Aufgabe 1.
Wie alt wurde Avgi laut dem Text über Avgi?
Aufgabe 2.
Warum ist laut dem Text über Avgi nicht ohne Weiteres zu wissen, wie Avgi aussah?
Aufgabe 3.
Knüpfe an den Text über Avgi an und schreibe ihn ab dem letzten Satz weiter.

Vorgegebener Text.

Ein Kopf aus Knete und Silikon

Ein Kopf aus Knete und Silikon
Das Mädchen Avgi starb vor 9000 Jahren. So soll sie ausgesehen haben. Aber woher wissen wir das? Damals gab es ja noch keine Fotos. Das verraten wir hier. (Fotos: Oscar Nilsson)

Wie sahen unsere Vorfahren aus? Wissenschaftler haben eine besondere Technik, um uns das heute zu zeigen.

Schon 25 Jahre ist es her, dass Archäologen in einer Höhle in Griechenland einen alten menschlichen Schädel fanden. Mit Hilfe bestimmter Techniken fanden sie anschließend heraus, dass der Mensch, dem der Schädel gehörte, vor etwa 9000 Jahren gelebt hatte. Avgi, so nannten sie das Mädchen, war nur etwa 18 Jahre alt geworden.

Bereitgestelltes Material.
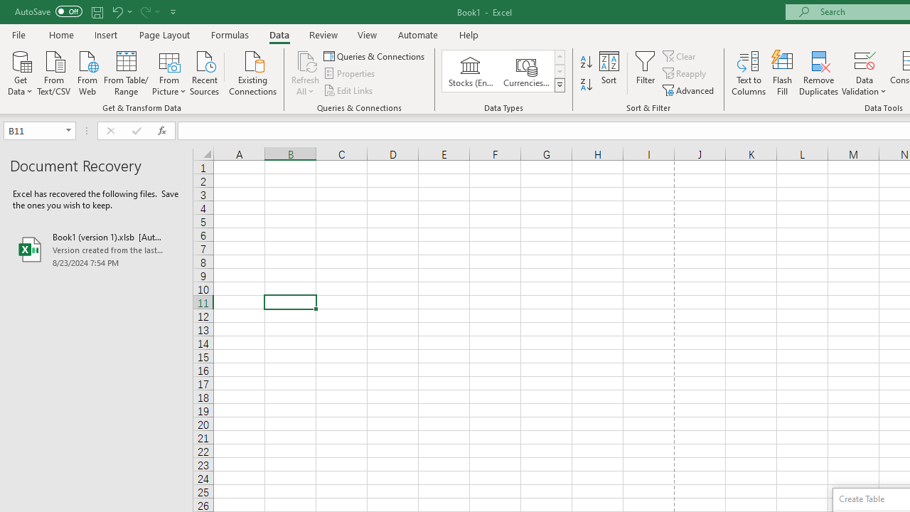  What do you see at coordinates (375, 55) in the screenshot?
I see `'Queries & Connections'` at bounding box center [375, 55].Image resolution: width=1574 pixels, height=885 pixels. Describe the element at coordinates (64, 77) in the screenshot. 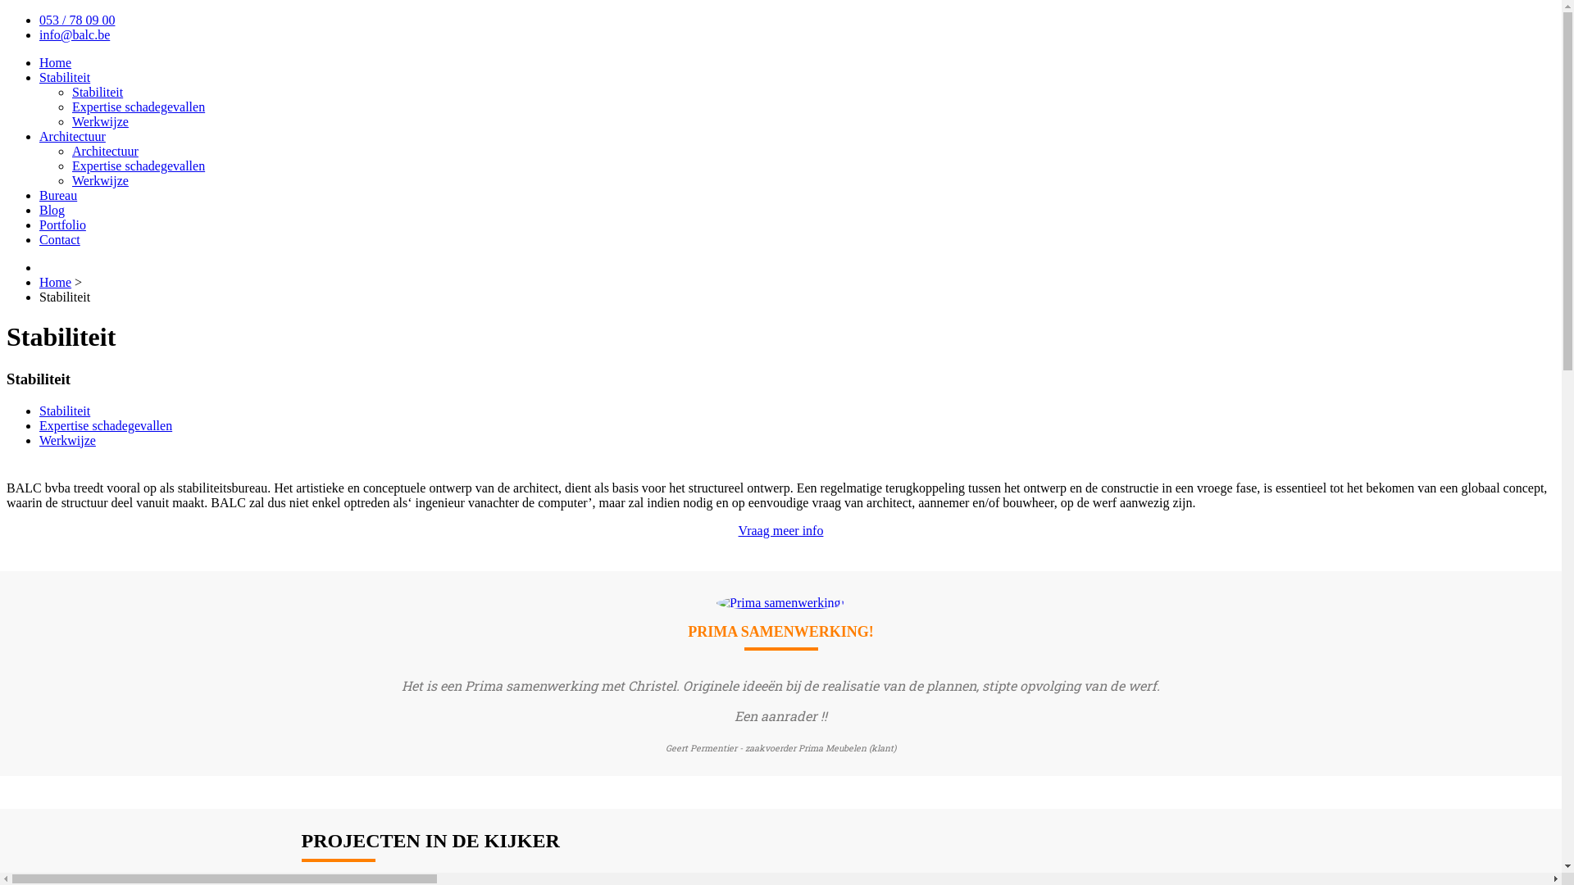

Antwort 1.
Avgi wurde nur etwa 18 Jahre alt.

Antwort 2.
Avgi starb vor 9000 Jahren, und damals gab es noch keine Fotos von ihr.

Antwort 3.
Viele Menschen finden es total spannend, mehr über die Menschen zu erfahren, die lange vor uns gelebt haben. Denn sie hatten ein komplett anderes Leben. Ohne Strom, ohne Autos, ohne Handys lebten sie. Fotos oder Zeichnungen aus ihrer Zeit gibt es nicht. Wie unsere Vorfahren aussahen, ist aber trotzdem bekannt.

Eine Gruppe von Wissenschaftlern hat nämlich bestimmte Methoden, um aus einem Schädel zu „lesen“, wie das dazu passende Gesicht aussah. Mit all diesen Informationen aus den gefundenen Knochen können die Wissenschaftler dann ein Gesicht rekonstruieren, also wiederaufbauen.

Wir zeigen dir an dem Schädel des Steinzeit-Teenagers Avgi, wie die Rekonstruktion eines Gesichts funktioniert. Dafür haben wir mit dem schwedischen Archäologen und Rekonstrukteur Oscar Nilsson gesprochen, wie er das Gesicht des schon lange verstorbenen Mädchens wiederherstellte. Dafür hat er sehr lange gebraucht, nämlich ungefähr 220 Stunden.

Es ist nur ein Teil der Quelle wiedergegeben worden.